CHICHESTER, England -- One historian called it the discovery of a lifetime: a priceless handwritten parchment copy of the Declaration of Independence. Beyond rare, the only one like it is the 1776 copy kept under glass at the National Archives in Washington, D.C.
“We certainly weren’t looking for a copy of the declaration like this,” Harvard researcher Emily Sneff said. She and Harvard professor Danielle Allen came upon it while searching the globe for every known edition of the declaration, reports CBS News correspondent Charlie D’Agata.
“Nobody even had an inkling that a second one might exist, and so therefore there was no reason to look for such a thing,” Allen said.
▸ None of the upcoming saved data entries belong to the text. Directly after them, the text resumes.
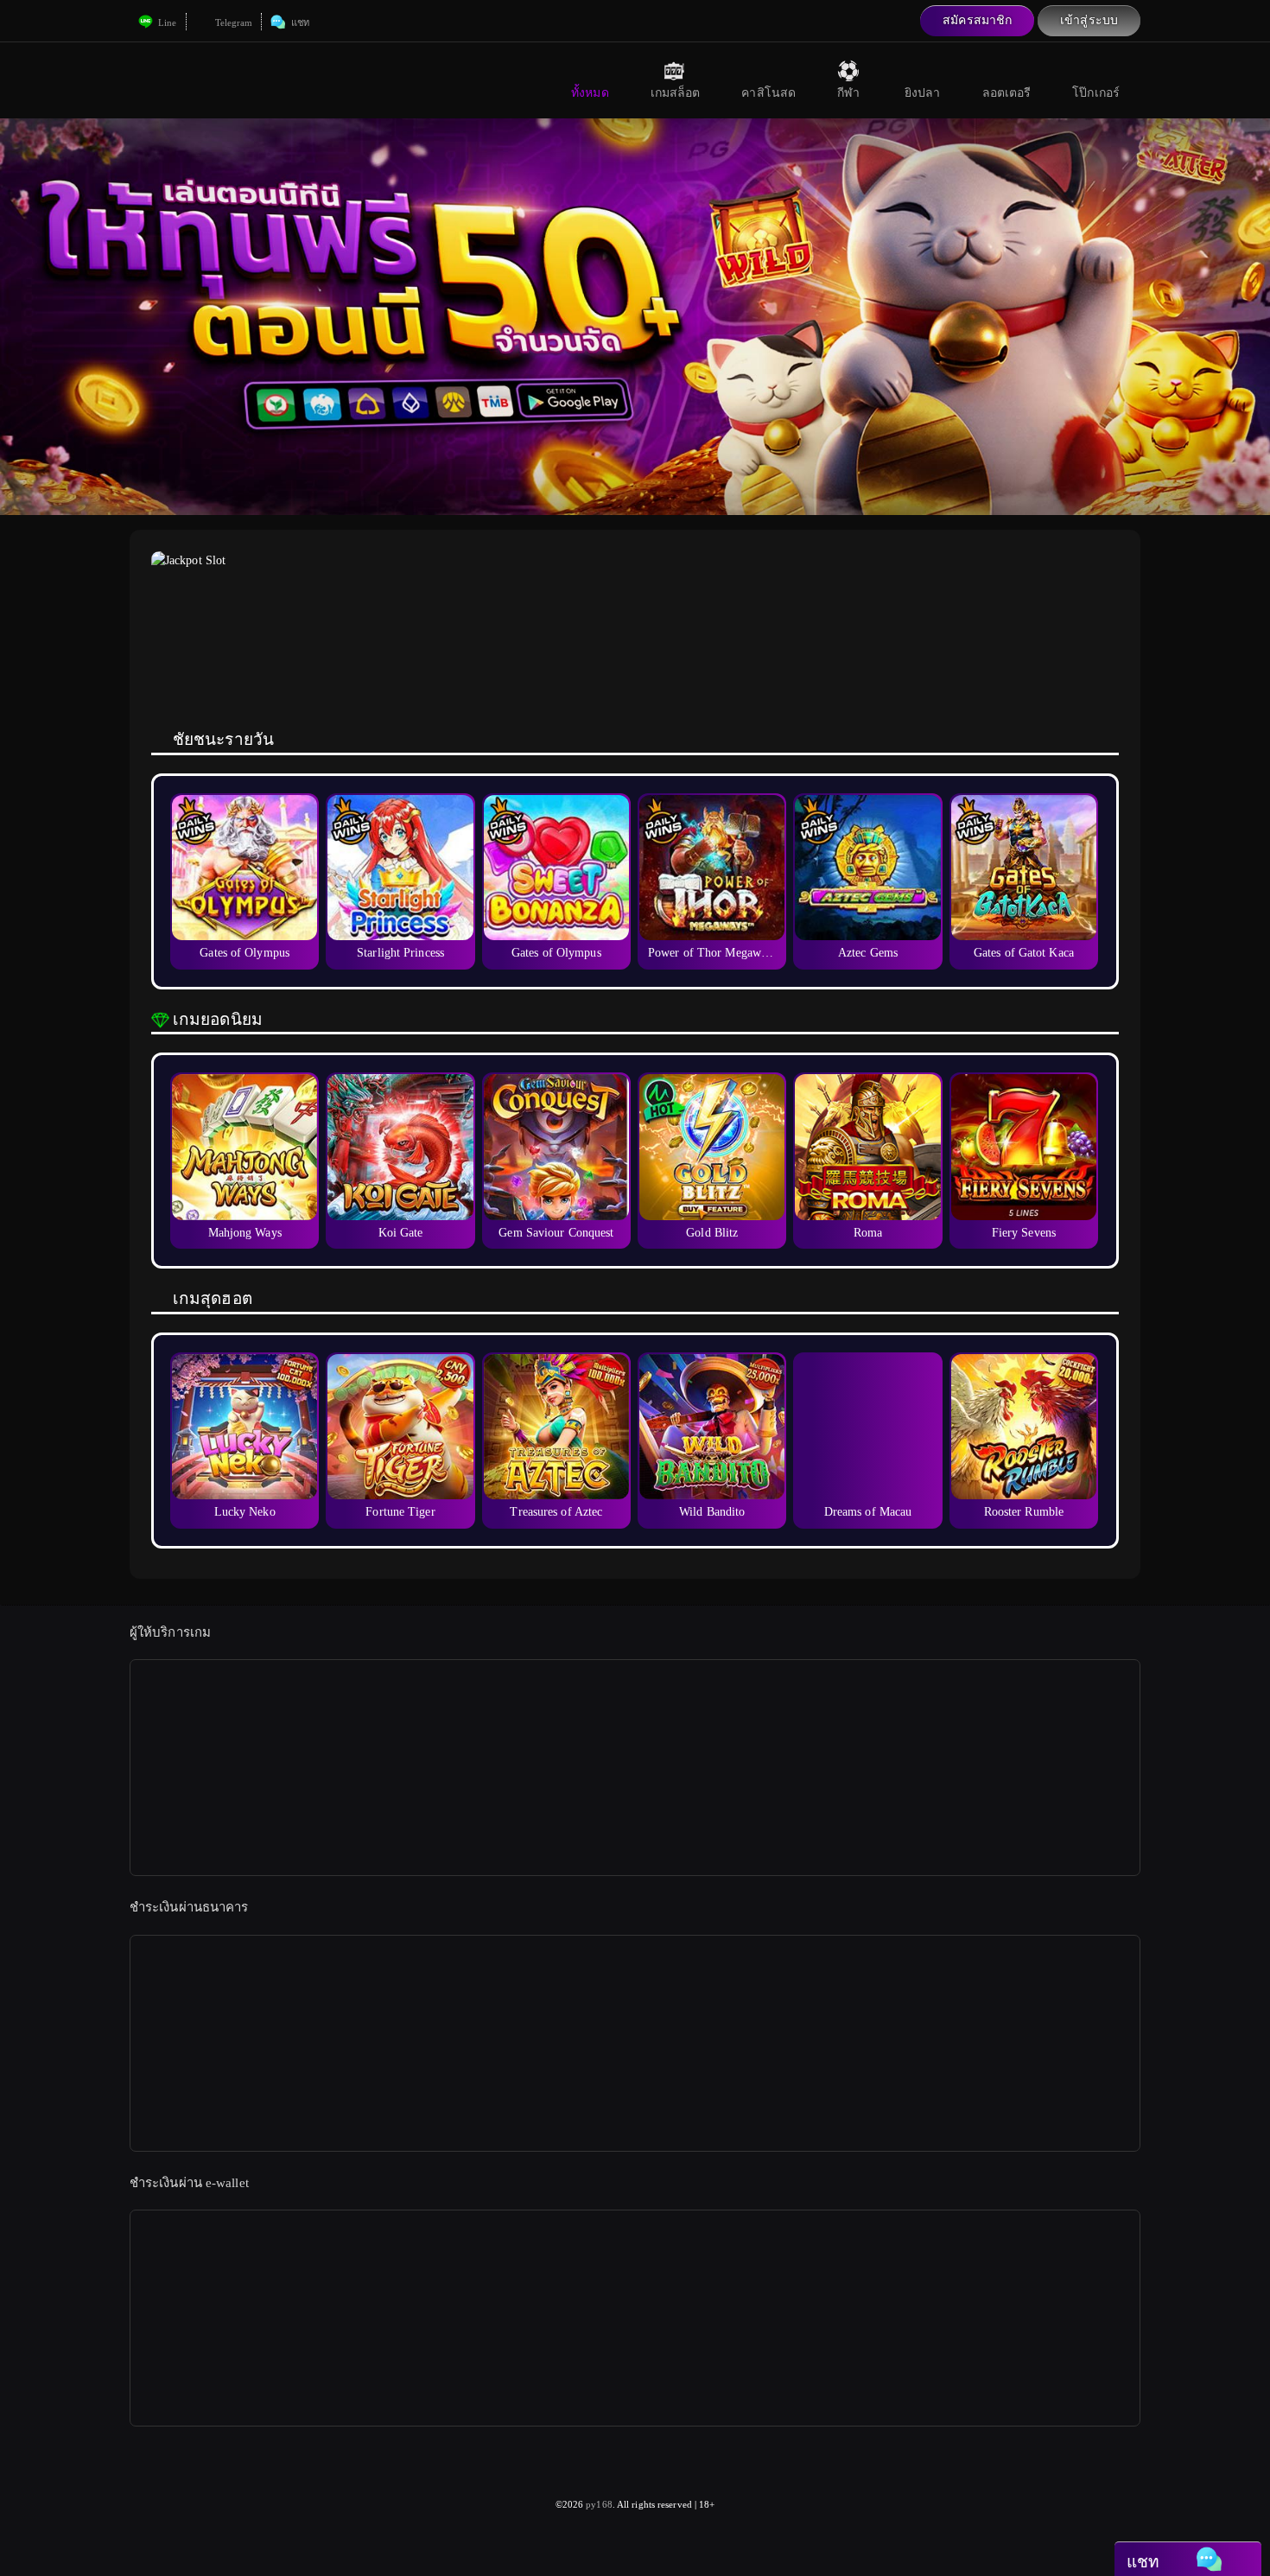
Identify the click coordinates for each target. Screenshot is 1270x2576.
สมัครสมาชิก (977, 20)
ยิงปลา (923, 92)
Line (166, 22)
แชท (298, 22)
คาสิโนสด (768, 92)
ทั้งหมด (590, 92)
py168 (599, 2504)
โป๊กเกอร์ (1096, 92)
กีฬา (848, 92)
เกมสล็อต (676, 92)
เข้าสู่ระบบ (1089, 20)
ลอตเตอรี (1007, 92)
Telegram (233, 22)
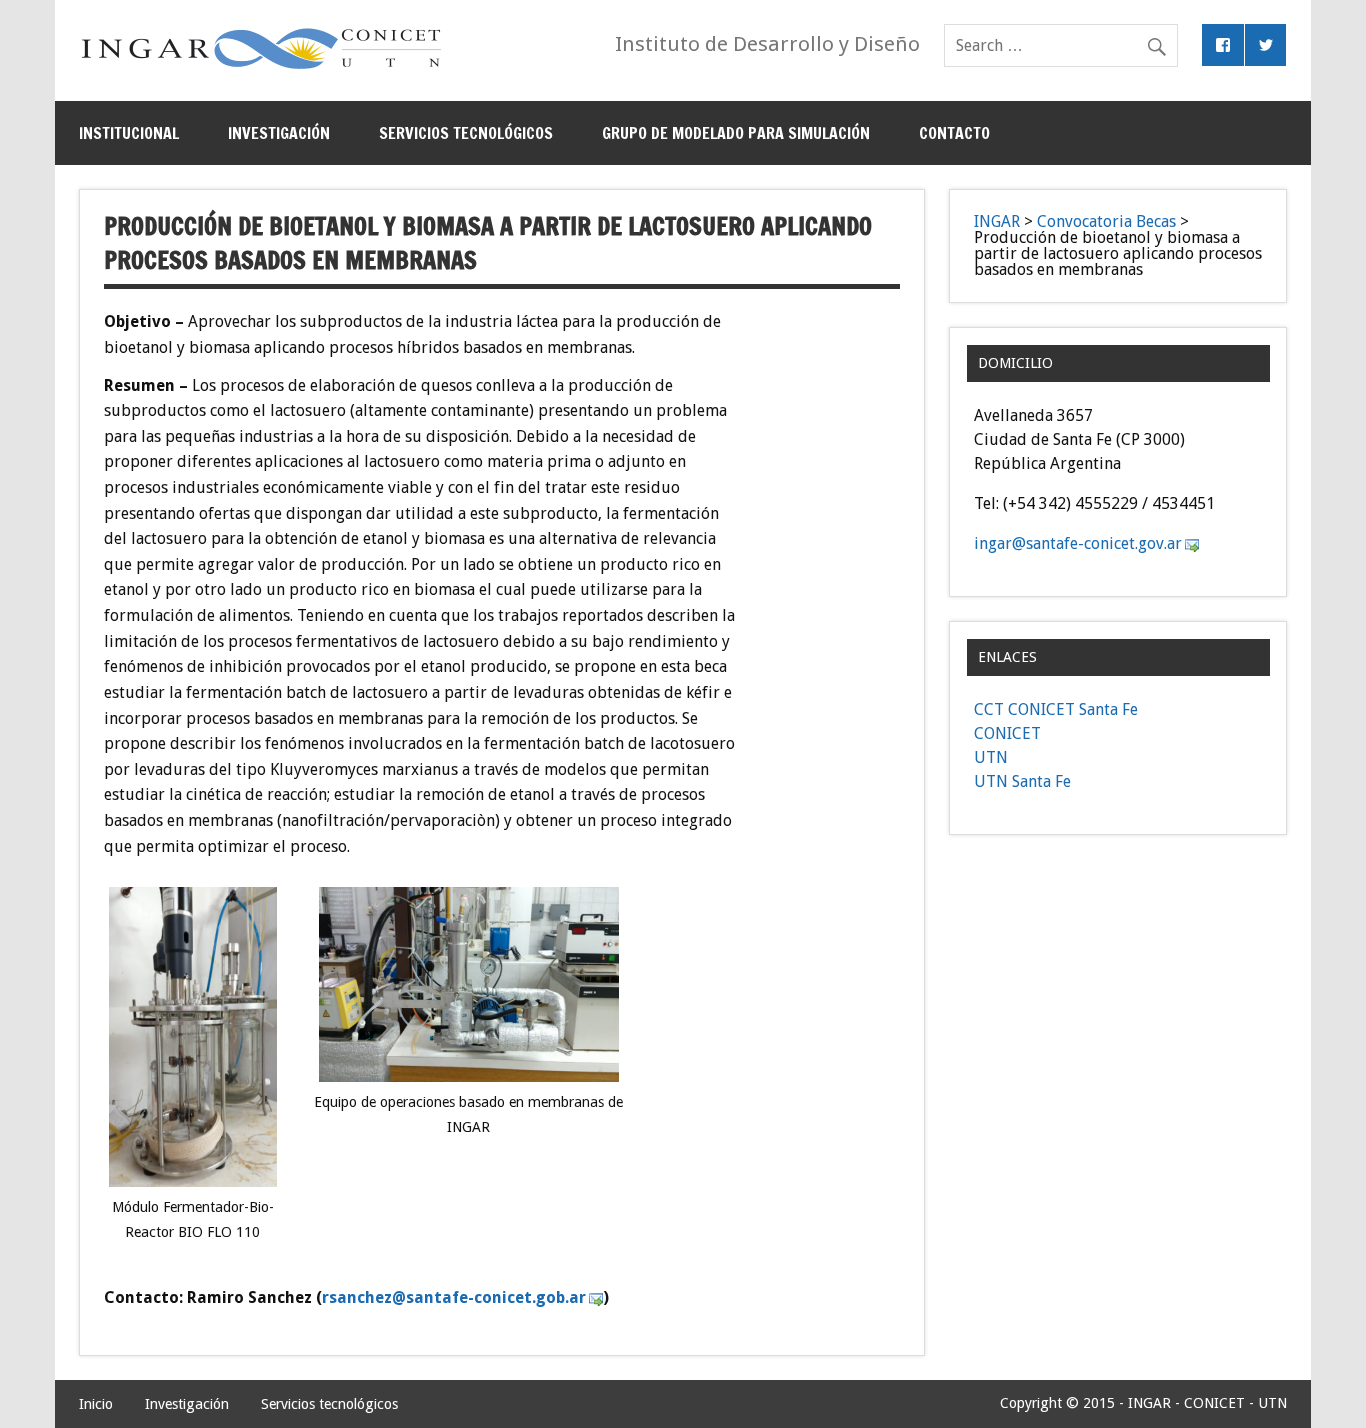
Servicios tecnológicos (466, 133)
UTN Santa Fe (1022, 781)
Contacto (954, 133)
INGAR (997, 221)
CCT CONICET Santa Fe (1056, 709)
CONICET (1007, 733)
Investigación (279, 133)
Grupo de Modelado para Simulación (736, 133)
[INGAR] (261, 68)
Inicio (96, 1404)
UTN (991, 757)
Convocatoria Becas (1106, 221)
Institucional (129, 133)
They believe it was penned in America in the 1780s, probably commissioned by James Wilson, portrayed as a flip-flopper in the movie, “1776,” but a fervent nationalist.
There is a difference in this copy that drills down into the very foundation of the nation. The signatures are in no particular order, rather than listed by state, as in the 1776 copy.
“It goes to the heart of the American political order: does the American political order rest on a single national people or on treaties among several states?” Allen said.
The researchers believe the document originally belonged to the Duke of Richmond, known as the “Radical Duke,” for the support he gave to American revolutionaries. It was handed down over generations of dukes until a local man handed it into the records office in the 1950s.
Considering its historical magnitude, it hadn’t been treated well. It had even been folded into a small square. But for Sneff, it was a thing of beauty.
“Being able to go to West Sussex and hold this parchment in our hands, to look at it closely, was just extraordinary,” Sneff said.